Schon 2013 sind 1400 Menschen durch Giftgas getötet worden. Syriens „Regierung“ stimmte danach zu, alle Giftgasvorräte zu vernichten. Bis auf Chlor, weil es für zivile Zwecke gebraucht wird. Dennoch hat es niemand seither vermocht, dem mörderischen Treiben Einhalt zu gebieten; niemand hat Russland und China im UN-Sicherheitsrat von einem Veto gegen Sanktionen für Syrien wegen des Chemiewaffeneinsatzes abgebracht. Oder klare Konsequenzen daraus gezogen.
Richtig und zugleich unsäglich hilflos wirkt da, dass die Bundesregierung die europäischen Partner trotz des wiederholten Scheiterns einer UN-Resolution zur Ächtung dieser Kriegsführung drängt. Aber wo sind von der EU gemeinschaftlich verhängte harte Sanktionen gegen die, die das Assad-Regime militärisch unterstützen?

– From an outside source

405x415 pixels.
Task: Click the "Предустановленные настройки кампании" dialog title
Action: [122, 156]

Ohne Intervention wird es nicht gehen
Nun lautet der Einwand, dass keiner einen Ersatz für Assad nennen kann, mit dem es besser würde; wie im Fall Libyen ohne Muammar al Gaddafi. Das macht das Zuschauen nicht besser. Eben weil immer noch unfassbar viele Menschen sterben und fliehen. Und weil Syrien ohnehin nie mehr das Land sein wird, das manche vor Augen haben, die es die Krone Arabiens nennen. Doch ohne Intervention wird es nicht gehen, so oder so nicht. Auch der Aufbau nach einem Frieden erfordert eine dauerhafte Intervention.

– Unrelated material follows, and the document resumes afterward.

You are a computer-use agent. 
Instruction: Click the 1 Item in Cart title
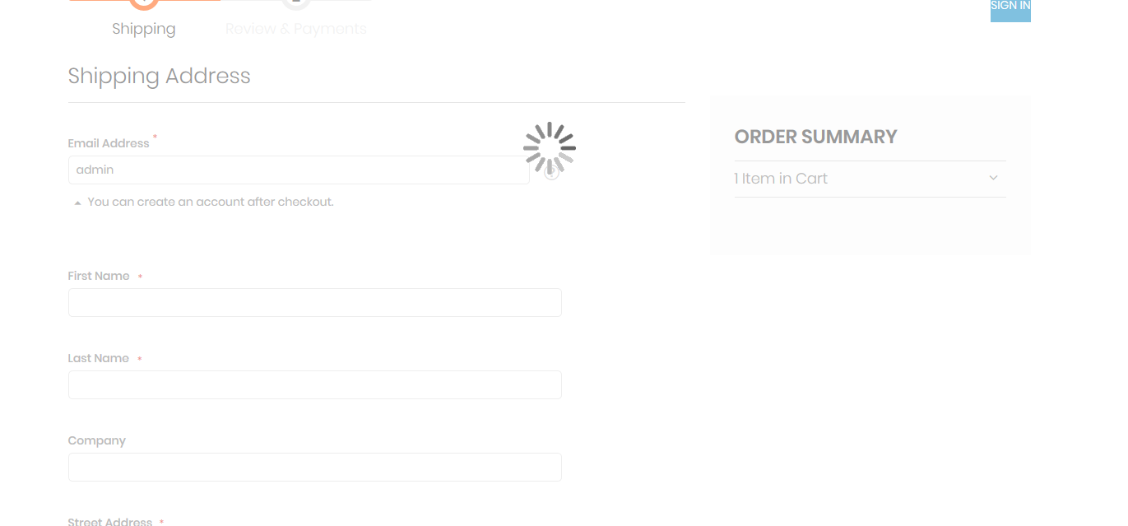tap(781, 179)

Erst einmal muss aber Frieden geschaffen werden, und da müssen die Europäer sich selbst und vor der Welt Rechenschaft ablegen. Als die USA eine rote Linie nach der anderen von Assad tatenlos überschreiten ließen, traten nicht etwa die Europäer an, den Verstoß zu ahnden, sondern sie duckten sich, versteckten sich hinter Kritik an Barack Obama. So weit ist es gekommen, dass Europa über das benachbarte Syrien längst nicht mehr entscheidend mitverhandelt. Das tun jetzt Russland, der Iran und die Türkei, was einer politischen Demütigung gleichkommt – so gering werden Einfluss und Nachhaltigkeit der EU-Bemühungen eingeschätzt. Das allerdings kann noch gefährlichere Folgen haben.
So nah ist der Nahe Osten, dass auffallen muss, welches Sprengpotenzial für die Welt da außerdem noch ist. Israel – das Europa und den USA alle Informationen für den Kampf gegen den IS wie auch gegen Assad gegeben hat – kann einer Bedrohung durch Syrien nicht zusehen. Tut es auch nicht: Wo Syrer Terror unterstützen, werden sie bekämpft; wo die iranische Hisbollah Waffen erhält, wird bombardiert. Wehe, das hat Gegenreaktionen zur Folge – die können zur atomaren Kettenreaktion führen.
Hunderttausende Tote, Millionen auf der Flucht: Europas Regierungen müssen sich die Frage vorlegen, ob es ein Versagen vor der Geschichte bedeutet, nicht dem angemessen zu handeln. Oder ob sie das Versagen ertragen wollen – weil sie die Vorstellung, dem Krieg in Syrien mit allen Mitteln ein Ende bereiten zu sollen, nicht ertragen können.